In 2000 the Supreme Court struck down a Nebraska law prohibiting partial birth abortion. The key document they cited in justifying their position came from a 'select panel' of the American College of Obstetricians and Gynecologists (ACOG). The report from the ACOG stated that partial birth abortion, "may be the best or most appropriate procedure in a particular circumstance to save the life or preserve the health of a woman.” There is only one problem. That is not what the ACOG wrote. The language was placed in the statement by Elena Kagan who was serving as a policy advisor to President Clinton. Originally, the statement from the ACOG read that they, "could identify no circumstances under which this procedure . . . would be the only option to save the life or preserve the health of the woman.” The difference, of course, is radical.

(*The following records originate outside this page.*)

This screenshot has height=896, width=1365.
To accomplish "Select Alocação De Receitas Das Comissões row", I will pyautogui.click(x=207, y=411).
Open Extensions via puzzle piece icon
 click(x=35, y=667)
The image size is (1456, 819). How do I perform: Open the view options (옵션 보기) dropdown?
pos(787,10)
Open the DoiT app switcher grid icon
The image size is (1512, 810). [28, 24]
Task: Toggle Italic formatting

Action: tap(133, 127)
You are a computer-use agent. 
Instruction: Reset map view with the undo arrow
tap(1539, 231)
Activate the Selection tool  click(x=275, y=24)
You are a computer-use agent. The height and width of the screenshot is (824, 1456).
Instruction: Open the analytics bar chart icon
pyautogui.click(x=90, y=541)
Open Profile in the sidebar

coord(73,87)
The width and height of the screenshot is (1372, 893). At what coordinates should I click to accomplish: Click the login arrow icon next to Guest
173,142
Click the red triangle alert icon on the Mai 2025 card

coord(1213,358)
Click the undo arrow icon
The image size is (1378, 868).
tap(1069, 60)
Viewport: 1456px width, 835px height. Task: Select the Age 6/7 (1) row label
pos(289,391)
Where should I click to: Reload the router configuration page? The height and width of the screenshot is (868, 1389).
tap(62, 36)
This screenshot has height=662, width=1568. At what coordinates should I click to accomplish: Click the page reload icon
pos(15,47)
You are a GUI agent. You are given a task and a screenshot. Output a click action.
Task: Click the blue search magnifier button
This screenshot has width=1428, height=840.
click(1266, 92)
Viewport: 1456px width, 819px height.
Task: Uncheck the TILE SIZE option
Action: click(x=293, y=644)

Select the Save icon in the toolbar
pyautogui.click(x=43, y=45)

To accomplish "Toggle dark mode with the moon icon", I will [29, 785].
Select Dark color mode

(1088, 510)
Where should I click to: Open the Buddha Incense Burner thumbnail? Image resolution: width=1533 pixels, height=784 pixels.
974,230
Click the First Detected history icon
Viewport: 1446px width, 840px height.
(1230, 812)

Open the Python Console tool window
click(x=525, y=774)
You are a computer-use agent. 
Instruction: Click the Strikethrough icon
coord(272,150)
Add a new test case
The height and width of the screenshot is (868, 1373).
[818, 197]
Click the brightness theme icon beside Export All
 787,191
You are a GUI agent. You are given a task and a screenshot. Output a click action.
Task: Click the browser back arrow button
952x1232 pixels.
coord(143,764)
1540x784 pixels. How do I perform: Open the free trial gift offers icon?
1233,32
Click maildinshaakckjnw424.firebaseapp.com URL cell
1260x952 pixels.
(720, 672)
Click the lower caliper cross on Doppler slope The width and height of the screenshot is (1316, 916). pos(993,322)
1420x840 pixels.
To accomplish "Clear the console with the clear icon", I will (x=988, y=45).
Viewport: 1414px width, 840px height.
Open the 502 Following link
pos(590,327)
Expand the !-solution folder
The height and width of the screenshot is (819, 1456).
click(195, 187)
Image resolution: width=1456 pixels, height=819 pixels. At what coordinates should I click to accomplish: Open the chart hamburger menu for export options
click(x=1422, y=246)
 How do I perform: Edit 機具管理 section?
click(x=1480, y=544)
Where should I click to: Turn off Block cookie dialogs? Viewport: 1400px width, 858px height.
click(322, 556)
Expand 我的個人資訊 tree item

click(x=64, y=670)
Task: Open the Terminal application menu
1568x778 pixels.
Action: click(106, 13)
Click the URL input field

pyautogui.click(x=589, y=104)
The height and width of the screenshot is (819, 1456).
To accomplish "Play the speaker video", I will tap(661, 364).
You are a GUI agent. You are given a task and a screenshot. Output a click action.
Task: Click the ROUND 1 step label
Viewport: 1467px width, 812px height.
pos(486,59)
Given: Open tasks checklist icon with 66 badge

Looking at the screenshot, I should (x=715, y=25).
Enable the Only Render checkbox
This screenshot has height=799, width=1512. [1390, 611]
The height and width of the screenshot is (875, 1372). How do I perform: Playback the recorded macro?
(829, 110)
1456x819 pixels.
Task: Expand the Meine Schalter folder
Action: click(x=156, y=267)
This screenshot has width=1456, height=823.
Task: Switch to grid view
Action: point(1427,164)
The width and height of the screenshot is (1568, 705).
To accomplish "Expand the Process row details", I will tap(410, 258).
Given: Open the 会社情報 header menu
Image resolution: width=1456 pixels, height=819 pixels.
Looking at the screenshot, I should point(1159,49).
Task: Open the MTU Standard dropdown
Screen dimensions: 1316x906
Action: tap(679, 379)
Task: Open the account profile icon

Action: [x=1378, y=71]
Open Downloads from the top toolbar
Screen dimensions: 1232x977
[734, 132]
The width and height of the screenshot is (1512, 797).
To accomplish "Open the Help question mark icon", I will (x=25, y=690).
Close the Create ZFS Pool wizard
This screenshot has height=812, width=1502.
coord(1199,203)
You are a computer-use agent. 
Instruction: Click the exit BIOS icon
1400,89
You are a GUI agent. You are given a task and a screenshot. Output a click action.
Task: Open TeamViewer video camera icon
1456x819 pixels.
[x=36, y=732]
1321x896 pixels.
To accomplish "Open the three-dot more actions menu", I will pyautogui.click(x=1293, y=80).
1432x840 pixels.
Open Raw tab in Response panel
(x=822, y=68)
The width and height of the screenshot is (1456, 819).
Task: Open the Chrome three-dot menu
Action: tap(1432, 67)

In a devastating article written for National Review Online, Shannen W. Coffin writes:

Upon receiving the task force’s draft statement, Kagan noted in another internal memorandum [PDF] that the draft ACOG formulation “would be a disaster — not the less so (in fact, the more so) because ACOG continues to oppose the legislation.” Any expression of doubt by a leading medical body about the efficacy of the procedure would severely undermine the case against the ban...

Her notes, produced by the White House to the Senate Judiciary Committee, show that she herself drafted the critical language hedging ACOG’s position. On a document [PDF] captioned “Suggested Options” — which she apparently faxed to the legislative director at ACOG — Kagan proposed that ACOG include the following language: “An intact D&X [the medical term for the procedure], however, may be the best or most appropriate procedure in a particular circumstance to save the life or preserve the health of a woman.”

Kagan’s language was copied verbatim by the ACOG executive board into its final statement, where it then became one of the greatest evidentiary hurdles faced by Justice Department lawyers (of whom I was one) in defending the federal ban. (Kagan’s role was never disclosed to the courts.) The judicial battles that followed led to two Supreme Court opinions, several trials, and countless felled trees. Now we learn that language purporting to be the judgment of an independent body of medical experts devoted to the care and treatment of pregnant women and their children was, in the end, nothing more than the political scrawling of a White House appointee.

Read the entire article HERE.


So, a supposedly independent and nonpartisan scientific organization whose stated purpose is to care for pregnant women allowed themselves to be co opted by a political appointee in order to advance a political agenda. And now the one who distorted the original report from the ACOG will likely sit on the Supreme Court.